Job a:
Decide whether each statement agrees with the passage on negative comments: (i) the reader should assume a boss or future boss is reading the blog; (ii) a valid point raised by a commenter should be addressed only after a few days; (iii) the blog discussion is likened to one taking place in a secret cave. For each, answer yes or no and quote the deciding words of the passage.

Excerpt to read:
========================

Whereas the intention of a “constructive” comment is to enlighten and improve, the intention of a “negative” comment is to confuse, throw you off balance and—sometimes—tear you down.
How to Turn A Negative Comment Into A Positive
So, you’ve received a negative comment. Congratulations! You’re a real blogger now.
But, you wonder, how can I turn this negative comment into a positive? Here’s how:
1. Reflect Your Best Self
Don’t forget: everyone is watching you.
When you’re a blogger you have to remember that your discussion is not happening in a secret cave in the middle of nowhere.
No, it’s more like your discussion is happening in one of those police interrogation rooms where there’s just you, the negative commenter, and a one-sided mirror on the opposite wall. You know that there are a lot of people on the other side of that mirror watching and listening to everything you say—you just don’t know exactly WHO is listening at any given time.
For instance, you don’t know whether the guy on the other side of that one-sided mirror is just a rookie, or the Police Chief himself.
Why take a risk, then?
Here’s what you should do:
Even if it may not be true, assume that your boss—or your next boss—is reading your blog and seeing how you handle this negative commenter.
Then act the way you would act if your boss were on the other side of that mirror, watching your every move.
2. Try To See It From Their Point of View
I know this is hard, especially when you are being unfairly attacked, but—I hate to break it to you—this is part of being a professional blogger.
You need to try to see the issue from the commenter’s point of view. Even if it is a stretch, still, try to find a point of mutual understanding.
3. Act Quickly
If you find ANY reason why your negative commenter has a point, then you should address the issue right away. Then, after you have addressed the issue, let the commenter know, and apologize for the misunderstanding or mistake.
This move should cool things off enough for the commenter to back down.
However, if after you corrected the mistake, your commenter continues to attack you, then maybe it’s time to take the discussion “outside” of the blog.

========================

Stored records:
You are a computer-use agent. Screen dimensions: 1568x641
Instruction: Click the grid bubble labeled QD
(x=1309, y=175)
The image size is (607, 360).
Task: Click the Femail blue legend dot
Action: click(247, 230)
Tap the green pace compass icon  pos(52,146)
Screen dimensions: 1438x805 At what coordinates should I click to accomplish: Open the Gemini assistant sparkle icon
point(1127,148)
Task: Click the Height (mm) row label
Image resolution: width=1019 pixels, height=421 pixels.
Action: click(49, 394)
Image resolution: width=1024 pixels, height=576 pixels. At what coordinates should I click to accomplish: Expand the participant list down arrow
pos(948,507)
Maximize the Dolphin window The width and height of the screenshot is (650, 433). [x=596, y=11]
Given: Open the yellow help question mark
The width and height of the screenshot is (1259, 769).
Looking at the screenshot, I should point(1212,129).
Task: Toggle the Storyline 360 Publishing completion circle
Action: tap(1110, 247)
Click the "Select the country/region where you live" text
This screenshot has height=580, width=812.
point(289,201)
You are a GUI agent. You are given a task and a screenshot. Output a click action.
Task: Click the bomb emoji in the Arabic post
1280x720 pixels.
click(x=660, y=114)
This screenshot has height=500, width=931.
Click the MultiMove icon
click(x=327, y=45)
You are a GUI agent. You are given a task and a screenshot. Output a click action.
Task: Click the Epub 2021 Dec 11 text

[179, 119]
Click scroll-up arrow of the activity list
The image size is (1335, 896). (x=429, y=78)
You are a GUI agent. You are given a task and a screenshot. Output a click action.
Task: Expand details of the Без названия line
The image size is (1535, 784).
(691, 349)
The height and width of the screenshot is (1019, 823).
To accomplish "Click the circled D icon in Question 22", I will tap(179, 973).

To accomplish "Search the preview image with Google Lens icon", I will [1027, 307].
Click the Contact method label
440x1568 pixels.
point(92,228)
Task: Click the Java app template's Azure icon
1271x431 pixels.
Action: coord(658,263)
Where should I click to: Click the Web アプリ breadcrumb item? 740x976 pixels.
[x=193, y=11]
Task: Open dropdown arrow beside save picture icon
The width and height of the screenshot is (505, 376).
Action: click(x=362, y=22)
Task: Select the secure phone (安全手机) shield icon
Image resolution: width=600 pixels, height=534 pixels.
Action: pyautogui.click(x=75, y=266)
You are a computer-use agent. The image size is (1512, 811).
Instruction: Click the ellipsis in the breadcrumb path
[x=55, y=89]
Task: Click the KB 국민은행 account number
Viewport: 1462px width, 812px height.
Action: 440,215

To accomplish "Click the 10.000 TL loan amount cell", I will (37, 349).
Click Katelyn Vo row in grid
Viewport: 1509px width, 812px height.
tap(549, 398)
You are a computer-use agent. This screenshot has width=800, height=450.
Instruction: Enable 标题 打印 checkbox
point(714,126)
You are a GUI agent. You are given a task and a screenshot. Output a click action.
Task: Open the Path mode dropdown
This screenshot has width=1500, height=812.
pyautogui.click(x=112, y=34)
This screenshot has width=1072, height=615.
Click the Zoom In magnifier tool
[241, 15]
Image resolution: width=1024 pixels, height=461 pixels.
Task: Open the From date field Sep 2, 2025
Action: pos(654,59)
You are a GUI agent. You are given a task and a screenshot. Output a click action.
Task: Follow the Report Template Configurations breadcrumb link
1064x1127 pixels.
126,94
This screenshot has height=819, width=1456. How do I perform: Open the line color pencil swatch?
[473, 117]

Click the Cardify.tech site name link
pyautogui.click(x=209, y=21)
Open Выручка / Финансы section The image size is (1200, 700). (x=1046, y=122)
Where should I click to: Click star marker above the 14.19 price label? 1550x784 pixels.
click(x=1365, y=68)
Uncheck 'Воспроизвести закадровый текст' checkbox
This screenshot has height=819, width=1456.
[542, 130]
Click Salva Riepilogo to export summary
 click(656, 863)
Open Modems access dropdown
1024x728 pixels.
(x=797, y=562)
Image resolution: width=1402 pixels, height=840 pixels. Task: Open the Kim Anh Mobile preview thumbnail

========================

Job b:
Lay out the records starting at the line containing "You are a computer-use agent. This" and ending at the line containing "pyautogui.click(x=112, y=34)" as a two-column CSV with the columns instruction and action. Give one row for each record. Put each value in a single quoted field, with any line breaks replaced by spaces.

Complete response a:
(i) Yes: "assume that your boss—or your next boss—is reading your blog"
(ii) No: "then you should address the issue right away"
(iii) No: "your discussion is not happening in a secret cave in the middle of nowhere"

Complete response b:
instruction,action
"You are a computer-use agent. This screenshot has width=800, height=450. Instruction: Enable 标题 打印 checkbox","point(714,126)"
"You are a GUI agent. You are given a task and a screenshot. Output a click action. Task: Open the Path mode dropdown This screenshot has width=1500, height=812.","pyautogui.click(x=112, y=34)"